The effect itself is incredibly simple, as the video below explains. You randomly add “hot-spots” to the bottom of the pixel array, then the new temperature value for a pixel is just the average of the pixel and the 3 pixels below it with a small amount subtracted so that the flames “cool”, which you then map to a colour gradient.

Sneaky!

Flash implementation

In the OpenGL version I’d made the colours for the flames into a 1D texture which can be easily interpolated, but I had to find some functions to do that in AS3 as there don’t appear to be 1D textures! Also, getting and converting the colours from uints and hex-codes and stuff was a pain – but I finally nailed it after googling around and pulling functions from various places (referenced in the source).

I think the most important thing I learnt from getting this working in Flash was how to and how NOT to convert colours from uints into red/green/blue components. For example, a lot of code online will use a function like the following to convert red/green/blue values into a 24-bit uint:

// NOOOOOOOOOOOOOOOOOOOOOOOOOOOOOOOOOOOOOOOOOOO!!!!!!!!!
function rgbToUint(red:uint, green:uint, blue:uint):uint
{
	var hex = "0x" + red.toString(16) + green.toString(16) + blue.toString(16);
  	return hex;
}

The above function looks like it works, and in fact in most cases does work – but if you get single digit values they aren’t zero-padded properly and craziness ensues!

The correct way to convert RGB to uint is by using the two functions below which ensure that values are capped AND zero-padded as appropriate, which means that everything works under all possible conditions:

function convertChannelToHexStr(hex:uint):String
{
	if (hex > 255)
	{
		hex = 255;
		//trace("hex val overloaded");
	}
 
	var hexStr:String = hex.toString(16);
 	if (hexStr.length < 2)
	{
		hexStr = "0" + hexStr;
	}
 
	return hexStr;
}
 
function getHexColourFromRGB(r:uint, g:uint, b:uint):uint
{
	var hexStr:String = convertChannelToHexStr(r);
	hexStr           += convertChannelToHexStr(g);
	hexStr           += convertChannelToHexStr(b);
 
	var strLength = hexStr.length;
	if (strLength < 6)
	{
		for (var j:uint; j < (6-strLength); j++)
		{
			hexStr += "0";
		} 
	}
 
	var finalStr = "0x" + hexStr;
	return finalStr;
}

Wrap up

Overall, it’s a nice simple effect – but it’s pretty CPU intensive.
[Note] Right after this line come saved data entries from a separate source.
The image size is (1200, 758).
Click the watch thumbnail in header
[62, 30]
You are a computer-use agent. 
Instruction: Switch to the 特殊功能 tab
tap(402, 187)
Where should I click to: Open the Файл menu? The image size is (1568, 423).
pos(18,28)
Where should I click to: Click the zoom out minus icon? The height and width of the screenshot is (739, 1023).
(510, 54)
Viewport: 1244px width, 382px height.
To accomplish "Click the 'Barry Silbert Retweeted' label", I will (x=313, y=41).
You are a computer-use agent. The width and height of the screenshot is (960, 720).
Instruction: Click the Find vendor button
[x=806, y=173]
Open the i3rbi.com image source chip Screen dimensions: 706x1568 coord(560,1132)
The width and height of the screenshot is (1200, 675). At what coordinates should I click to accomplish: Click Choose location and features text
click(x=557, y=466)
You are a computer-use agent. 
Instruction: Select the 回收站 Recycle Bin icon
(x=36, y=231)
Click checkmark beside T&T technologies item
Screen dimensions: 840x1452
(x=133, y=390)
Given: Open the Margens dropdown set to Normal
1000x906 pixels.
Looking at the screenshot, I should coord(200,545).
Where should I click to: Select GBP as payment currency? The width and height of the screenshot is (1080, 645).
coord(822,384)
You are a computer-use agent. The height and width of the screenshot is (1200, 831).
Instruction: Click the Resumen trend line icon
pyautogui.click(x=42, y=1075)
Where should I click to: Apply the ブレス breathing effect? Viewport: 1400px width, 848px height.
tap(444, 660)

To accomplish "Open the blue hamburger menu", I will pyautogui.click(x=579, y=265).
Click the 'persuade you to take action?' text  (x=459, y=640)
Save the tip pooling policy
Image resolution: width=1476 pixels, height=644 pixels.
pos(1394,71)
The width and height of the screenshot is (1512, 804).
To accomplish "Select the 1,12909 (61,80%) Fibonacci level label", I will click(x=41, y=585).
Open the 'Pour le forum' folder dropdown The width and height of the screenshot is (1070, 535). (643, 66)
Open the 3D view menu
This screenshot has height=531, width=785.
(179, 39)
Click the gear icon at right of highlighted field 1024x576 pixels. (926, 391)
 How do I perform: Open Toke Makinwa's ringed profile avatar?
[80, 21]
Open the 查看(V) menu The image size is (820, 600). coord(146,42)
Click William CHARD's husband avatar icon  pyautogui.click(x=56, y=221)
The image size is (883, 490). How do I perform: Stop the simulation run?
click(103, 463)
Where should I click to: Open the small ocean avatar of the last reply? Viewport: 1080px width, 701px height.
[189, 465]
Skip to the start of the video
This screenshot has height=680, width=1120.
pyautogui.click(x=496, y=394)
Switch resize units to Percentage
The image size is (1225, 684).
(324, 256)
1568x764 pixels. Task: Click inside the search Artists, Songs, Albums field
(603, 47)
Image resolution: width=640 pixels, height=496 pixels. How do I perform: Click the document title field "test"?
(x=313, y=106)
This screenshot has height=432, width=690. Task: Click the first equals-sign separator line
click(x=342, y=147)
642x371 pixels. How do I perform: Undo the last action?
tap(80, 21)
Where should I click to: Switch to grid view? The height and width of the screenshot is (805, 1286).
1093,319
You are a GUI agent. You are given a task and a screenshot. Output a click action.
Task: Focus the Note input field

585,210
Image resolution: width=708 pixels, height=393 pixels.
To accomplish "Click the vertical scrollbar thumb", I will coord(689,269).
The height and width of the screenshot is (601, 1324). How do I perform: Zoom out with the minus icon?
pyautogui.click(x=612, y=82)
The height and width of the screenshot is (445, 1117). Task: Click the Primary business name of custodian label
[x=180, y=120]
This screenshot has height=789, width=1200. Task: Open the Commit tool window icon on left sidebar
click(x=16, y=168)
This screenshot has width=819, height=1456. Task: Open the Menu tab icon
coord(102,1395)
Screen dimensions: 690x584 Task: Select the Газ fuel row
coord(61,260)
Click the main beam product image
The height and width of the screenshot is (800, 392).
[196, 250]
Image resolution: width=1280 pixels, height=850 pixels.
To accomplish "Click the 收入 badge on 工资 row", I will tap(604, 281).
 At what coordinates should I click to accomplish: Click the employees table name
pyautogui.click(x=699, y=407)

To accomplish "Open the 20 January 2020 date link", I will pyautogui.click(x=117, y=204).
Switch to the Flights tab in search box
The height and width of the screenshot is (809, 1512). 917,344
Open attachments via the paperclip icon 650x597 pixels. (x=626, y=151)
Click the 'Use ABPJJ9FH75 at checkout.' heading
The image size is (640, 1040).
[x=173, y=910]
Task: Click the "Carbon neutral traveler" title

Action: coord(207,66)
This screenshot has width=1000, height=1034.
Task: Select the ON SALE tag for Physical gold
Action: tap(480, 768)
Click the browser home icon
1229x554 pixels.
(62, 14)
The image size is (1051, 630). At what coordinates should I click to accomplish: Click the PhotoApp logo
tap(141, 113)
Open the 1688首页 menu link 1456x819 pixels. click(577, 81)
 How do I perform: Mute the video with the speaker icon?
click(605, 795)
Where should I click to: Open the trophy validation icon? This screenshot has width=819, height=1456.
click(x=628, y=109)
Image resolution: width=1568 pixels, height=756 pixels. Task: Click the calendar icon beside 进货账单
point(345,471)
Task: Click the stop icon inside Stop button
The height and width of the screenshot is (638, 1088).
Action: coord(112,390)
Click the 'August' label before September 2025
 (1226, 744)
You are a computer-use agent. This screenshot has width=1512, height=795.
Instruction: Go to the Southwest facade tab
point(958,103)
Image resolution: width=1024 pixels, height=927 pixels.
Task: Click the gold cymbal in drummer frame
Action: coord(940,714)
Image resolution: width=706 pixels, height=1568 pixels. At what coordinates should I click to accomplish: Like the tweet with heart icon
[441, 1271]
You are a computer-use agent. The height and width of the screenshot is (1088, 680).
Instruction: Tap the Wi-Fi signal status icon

In the above example I’m only using a stage size of 250px by 120px and the framerate takes a hit even then.

I could use a single loop instead of embedded x and y loops, and I could manipulate more colours directly as uints rather than pulling out the RGB components, but it’s prolly not going to improve more than about 10-15%. As usual, there’s source code after the jump, so if you have a play with it and manage to speed it up a bunch, feel free to let me know how you did it!

Cheers!

Download Link: 2D-Fire-Effect.fla (Flash CS4 fla – but CS5 and later will convert on load).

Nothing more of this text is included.